_Collected data entries_:

=====

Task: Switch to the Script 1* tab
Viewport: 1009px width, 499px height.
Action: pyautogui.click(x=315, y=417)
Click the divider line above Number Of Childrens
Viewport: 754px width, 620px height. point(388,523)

=====

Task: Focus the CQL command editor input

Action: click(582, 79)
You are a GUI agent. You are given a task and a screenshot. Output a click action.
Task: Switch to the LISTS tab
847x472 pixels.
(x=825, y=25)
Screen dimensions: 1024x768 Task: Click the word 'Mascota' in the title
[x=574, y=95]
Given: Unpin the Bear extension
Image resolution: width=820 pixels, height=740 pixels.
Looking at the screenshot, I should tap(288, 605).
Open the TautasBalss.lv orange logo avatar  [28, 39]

=====

Look above for the line with "Task: Switch to the LISTS tab" and the line with "Open the TautasBalss.lv". Write out those two lines and all the lines between them, exactly, and no others.

Task: Switch to the LISTS tab
847x472 pixels.
(x=825, y=25)
Screen dimensions: 1024x768 Task: Click the word 'Mascota' in the title
[x=574, y=95]
Given: Unpin the Bear extension
Image resolution: width=820 pixels, height=740 pixels.
Looking at the screenshot, I should tap(288, 605).
Open the TautasBalss.lv orange logo avatar  [28, 39]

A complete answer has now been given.